Womens Health

Dealing with Vaginal Postpartum Conditions

Things Are Different Now

Somewhere in our minds we have this thought that once the baby is born everything will spring back to normal in a very short time. Although that does seem to be the way it can happen for a few women, for most of us, the return to normal takes several days, or weeks and months. Of course, your first priority is your new baby, and that's as it should be. However, it is important that you take good care of yourself postpartum - because if you're not taking care of you, then you won't be at your best to take care of your new baby.

Sore breasts, skin changes, hair loss and vaginal challenges are all common postpartum concerns after a vaginal delivery. In this article we will address some of them with you to help you identify the problem and apply healing measures to it.

That Cut Has to Heal

Vaginal soreness can be the result of an episiotomy or vaginal tear. Don't forget that a head measuring about 10cm went through your vagina and out the vaginal opening which has a normal expansion limit of about 2cm. That's quite a stretch! And, it is common for it to be painful afterward for some time. Here's what you can do to help ease the discomfort:

· Relieve the pain of the wound by using an icepack or create an icepack by wrapping ice in a washcloth. Pads soaks in chilled witch hazel are also soothing. Witch hazel is the primary ingredient in many hemorrhoid pads. You can likely find them available at your local pharmacy.

· Keep the episiotomy wound clean by using a squirt bottle filled with warm water to rinse away tissue after using the toilet. A sitz bath or a soak in a warm tub with some Epsom salts is another soothing way to clean and heal the wound. If you have a bidet in your bathroom, you're one up on this point.

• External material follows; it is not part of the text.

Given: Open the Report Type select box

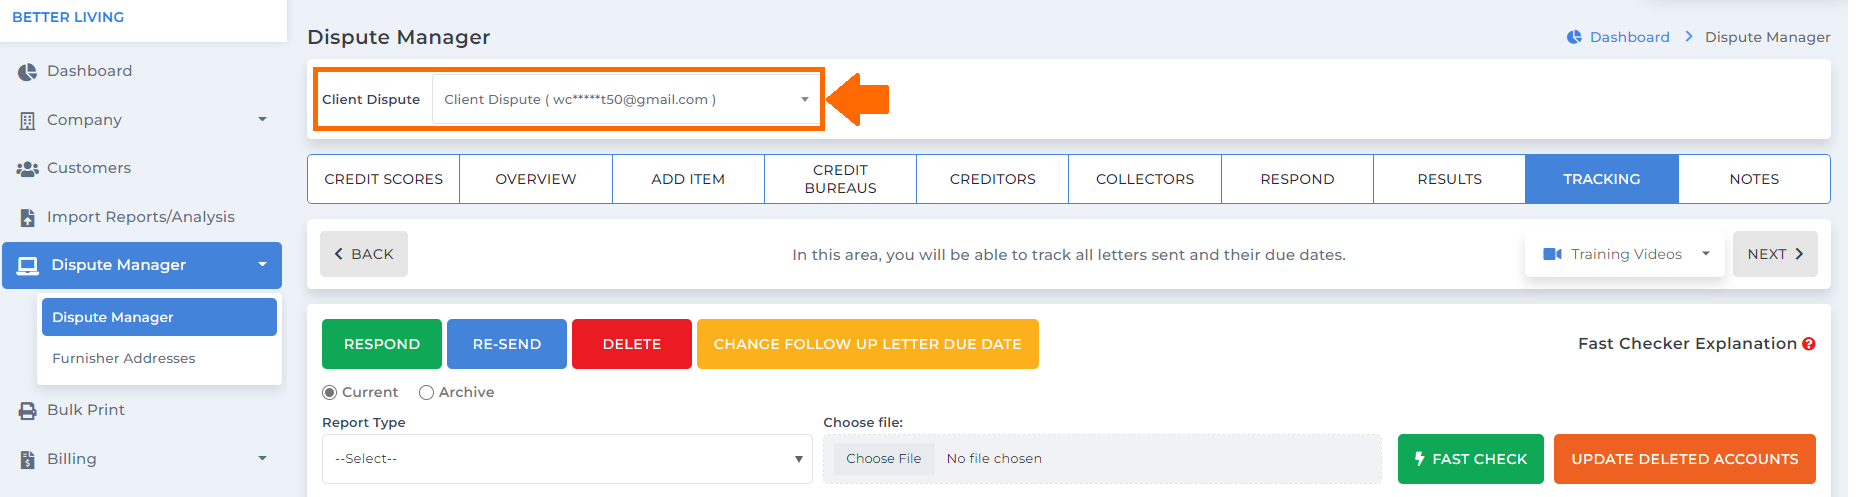Looking at the screenshot, I should (567, 459).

· If urination stings, squat over the seat rather than sitting on the toilet seat. Pour warm water from a pitcher over the vulvar region as you go.

· When sitting, do so with care. Rather than allowing your bottom to stretch out when you sit, "squeeze a dollar bill" with your buttocks as you sit. If that is still painful, try a doughnut cushion.

· Kegel exercises are amazing when it comes to speeding healing to the lower region of your body post baby. Kegels help tone the pelvic floor and tighter muscles will give you more control in the abdomen.

· Be on the lookout for infection. If the condition of the incision or the tear becomes inflammatory, painful, or begins to discharge, contact your healthcare provider and have it checked.

Vaginal Discharge for How Many Weeks?

Lochia is the technical name for vaginal discharge and it is present after giving birth. You'll have a vaginal discharge for anywhere from two to eight weeks after the birth of your baby. It begins with a heavy flow of blood for a couple of days after the birth and you might even notice a gush of blood when you get up from sitting or lying down. The lochia will gradually taper off and go through a progression of colors from pink to brown to yellow or white. It is best to use sanitary napkins instead of tampons during this period to avoid infection. You may occasionally pass blood clots. Don't be alarmed at this. However, if any of the following happens, call your doctor:

· Your sanitary napkin is soaked within an hour while you are lying down

· There is a foul odor to the discharge

· The size of the blood clots are larger than a golf ball

· You have a fever of or over 100.4F or 38C

After pains, or contractions, can be felt for a few days after the baby has been born. The uterus contractions help prevent excessive bleeding by causing compression of the blood vessels and often feel like menstrual cramping. You may notice it more when you are breastfeeding your baby and, if this is your second or third child, you may experience even more pronounced contractions than you did with the first baby. If you are really uncomfortable, your doctor may prescribe an OTC pain reliever. If your abdomen is very tender and painful and if you have a fever, give the doctor a call - you may have a uterine infection.


It Hurts to Go

Difficulty urinating may be the result of swelling or bruising of the tissues around the bladder and urethra. If you are tense and fearful of the sting that may come from urinating on the perineal area, which may be tender from the birth, that too can cause problems urinating. To help your body to release the urine, contract and relax the pelvic muscles while you are sitting on the toilet or pour warm water over the vulva while you urinate. This usually rectifies itself. However, if it continues or if you have the symptoms of a urinary tract infection call the doctor. For instance:

· It hurts to urinate

· You feel like you haven't really emptied your bladder

· You feel like you have to go to the bathroom frequently

Nerve and muscle damage can be caused to the bladder or urethra during pregnancy and birth which causes muscle weakness. You may find you leak a little when you cough or sneeze or laugh. It should all be resolved within three months. In the meantime, do your Kegels and wear a sanitary pad.